Dyson’s latest top of the line vacuum isn’t just a new model, it doesn’t just have better suction and a few new features. There’s something innovative about this thing from top to bottom.

Gone is the V series naming, after many years it’s time for something new, so with the launch of a new motor (the Gen5), this model carries that name, though I don’t know how they differentiate year to year if the Gen 5 is going to serve a few years in the model range. But we’ll worry about that next year.

That new motor is tiny, but spins at up to 135,000 RPM – that’s way beyond the red-line of a race car – and like nine times an F1 car!

The shorter shaft on the Gen5 motor plus some more design and engineering around it makes the whole thing more compact, and ensures maximum power and efficiency.

Minus Airflow, minus dirt, minus dust, without Airflow, without dirt, without dust,

While many vacuums now, even far cheaper ones, have HEPA filters, Dyson doesn’t use that term. Because the Gen5 has a HEPA filter, but Dyson reckon that many vacuums with HEPA filters still allow particles out of the system, where as the Dyson Gen5 Detect has HEPA filtration, referring to the whole system. It’s a nuance, but for people suffering allergies – could be a massive deal.

While we’re up the brainy end of the unit, the handle, the screen on the back of the device still shows particle counts and inside the device still detects high levels of debris and increases the speed accordingly. But now, instead of the graphs of particle counts moving up, they now move down. A simple thing, but it allows you to really quickly and easily see if you’ve cleaned up. Look down and see colour, there’s still particles there. See all grey lines – you’re nailing it.

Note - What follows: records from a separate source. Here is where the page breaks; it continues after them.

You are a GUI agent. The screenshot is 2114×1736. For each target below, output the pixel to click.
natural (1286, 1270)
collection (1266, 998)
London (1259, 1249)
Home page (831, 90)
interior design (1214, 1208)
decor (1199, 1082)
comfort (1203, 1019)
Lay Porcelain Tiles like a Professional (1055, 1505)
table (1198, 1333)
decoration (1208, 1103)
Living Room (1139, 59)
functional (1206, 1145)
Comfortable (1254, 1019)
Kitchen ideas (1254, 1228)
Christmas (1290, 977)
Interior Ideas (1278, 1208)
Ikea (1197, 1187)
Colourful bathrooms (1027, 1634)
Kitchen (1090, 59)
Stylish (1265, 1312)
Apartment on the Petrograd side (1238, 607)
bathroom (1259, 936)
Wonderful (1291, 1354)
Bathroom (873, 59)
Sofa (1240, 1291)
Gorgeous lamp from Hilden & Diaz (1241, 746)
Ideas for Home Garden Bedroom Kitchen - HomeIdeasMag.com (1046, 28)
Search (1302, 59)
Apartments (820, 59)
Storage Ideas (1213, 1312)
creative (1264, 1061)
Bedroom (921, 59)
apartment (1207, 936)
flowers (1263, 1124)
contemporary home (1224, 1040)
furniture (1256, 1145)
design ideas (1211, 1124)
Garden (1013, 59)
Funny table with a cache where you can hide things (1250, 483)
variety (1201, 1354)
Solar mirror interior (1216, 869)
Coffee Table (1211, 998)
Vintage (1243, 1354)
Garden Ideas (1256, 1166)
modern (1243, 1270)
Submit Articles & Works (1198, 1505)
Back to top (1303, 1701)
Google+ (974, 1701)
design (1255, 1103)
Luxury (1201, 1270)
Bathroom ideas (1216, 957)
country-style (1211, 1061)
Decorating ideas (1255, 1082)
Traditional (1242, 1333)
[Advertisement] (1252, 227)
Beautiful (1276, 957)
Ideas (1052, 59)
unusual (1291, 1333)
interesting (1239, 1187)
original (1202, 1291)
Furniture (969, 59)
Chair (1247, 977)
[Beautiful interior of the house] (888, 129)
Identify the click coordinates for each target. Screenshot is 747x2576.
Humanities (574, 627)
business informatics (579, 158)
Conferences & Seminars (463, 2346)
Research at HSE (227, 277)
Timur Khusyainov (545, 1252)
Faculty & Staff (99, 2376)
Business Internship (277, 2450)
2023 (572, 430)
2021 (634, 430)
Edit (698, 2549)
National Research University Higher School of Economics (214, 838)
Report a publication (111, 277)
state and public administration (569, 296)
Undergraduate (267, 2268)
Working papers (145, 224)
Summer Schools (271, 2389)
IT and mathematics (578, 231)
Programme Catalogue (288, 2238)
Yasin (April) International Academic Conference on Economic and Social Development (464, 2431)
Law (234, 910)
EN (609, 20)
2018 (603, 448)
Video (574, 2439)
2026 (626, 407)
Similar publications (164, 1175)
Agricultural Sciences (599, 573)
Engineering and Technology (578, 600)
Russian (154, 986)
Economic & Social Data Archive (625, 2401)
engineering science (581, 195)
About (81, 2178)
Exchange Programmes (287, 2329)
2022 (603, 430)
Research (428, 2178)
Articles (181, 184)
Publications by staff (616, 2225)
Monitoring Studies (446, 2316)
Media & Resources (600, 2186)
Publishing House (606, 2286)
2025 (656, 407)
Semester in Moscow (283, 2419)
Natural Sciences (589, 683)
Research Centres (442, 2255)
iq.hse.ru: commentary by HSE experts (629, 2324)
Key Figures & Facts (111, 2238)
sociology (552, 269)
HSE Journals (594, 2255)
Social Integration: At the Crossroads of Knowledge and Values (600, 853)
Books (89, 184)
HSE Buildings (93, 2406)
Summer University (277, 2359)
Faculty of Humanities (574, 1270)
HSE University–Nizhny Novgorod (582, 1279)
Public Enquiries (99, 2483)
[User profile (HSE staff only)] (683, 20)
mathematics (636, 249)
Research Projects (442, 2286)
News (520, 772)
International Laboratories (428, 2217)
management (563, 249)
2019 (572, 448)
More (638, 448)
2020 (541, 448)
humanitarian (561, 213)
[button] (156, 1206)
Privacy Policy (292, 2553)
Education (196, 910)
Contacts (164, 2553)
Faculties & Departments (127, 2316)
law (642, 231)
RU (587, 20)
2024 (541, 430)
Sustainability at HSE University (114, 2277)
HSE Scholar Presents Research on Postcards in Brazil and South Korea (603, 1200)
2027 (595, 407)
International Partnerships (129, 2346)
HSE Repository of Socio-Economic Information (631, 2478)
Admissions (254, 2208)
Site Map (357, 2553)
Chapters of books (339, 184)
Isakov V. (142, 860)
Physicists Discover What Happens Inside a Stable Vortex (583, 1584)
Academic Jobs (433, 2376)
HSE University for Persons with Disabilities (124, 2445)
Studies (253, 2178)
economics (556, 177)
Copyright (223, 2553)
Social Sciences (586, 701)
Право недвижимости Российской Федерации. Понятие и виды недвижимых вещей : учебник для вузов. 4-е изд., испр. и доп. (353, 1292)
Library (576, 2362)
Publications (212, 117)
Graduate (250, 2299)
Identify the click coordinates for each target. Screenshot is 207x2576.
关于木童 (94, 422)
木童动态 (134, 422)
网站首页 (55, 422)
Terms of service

Oh and the handle, has no trigger. Yep, while on all previous models you’d hold the trigger to keep the power on, Dyson has gone back to the old ball vacuum concept of power it on and go. Power it off when done. Similar on many competitor models, but I suspect Dyson has moved this way with better batteries, battery efficiency and less use of MAX MODE by users now relying on the machine to decide how fast it should run.

I found the button to be strangely placed, requiring a second hand to operate while you hold the unit, and while that sounds ridiculous, it’s just a huge break from the norm so if this is your second or third Dyson stick – be warned, it takes some getting used to.

The Party trick that I think deserves the Dyson engineering award for 2022 (which I’m sure goes to the Gen5 motor creator, but seriously, hear me out), is the vacuum shaft. You know, the barrel of the vacuum is there, and you plug the long shaft with the spinning vacuum head in for your normal cleaning. Then when you want to do up high or a corner edge, you go back to where you keep the Dyson, grab that long pointy but smaller shaft attachment and plug that in. No more! On the Gen5Detect Absolute, there’s a new red button, which when pressed, releases the main shaft and spinning head, and exposed a smaller shaft inside. Complete with retractable brush head. Seriously, I can’t use my older Dyson models ever again.

And finally, the Laser light on the hard floor head is now brighter, lighting up far more area, picking up dust easier on the eye, and working far better in brighter lit rooms.

That’s a much needed incremental improvement which tops off the Dyson Gen5Detect.

I love it, but at $1,499 it’s pricey and I get that. But, if you know you know. It’s really that simple.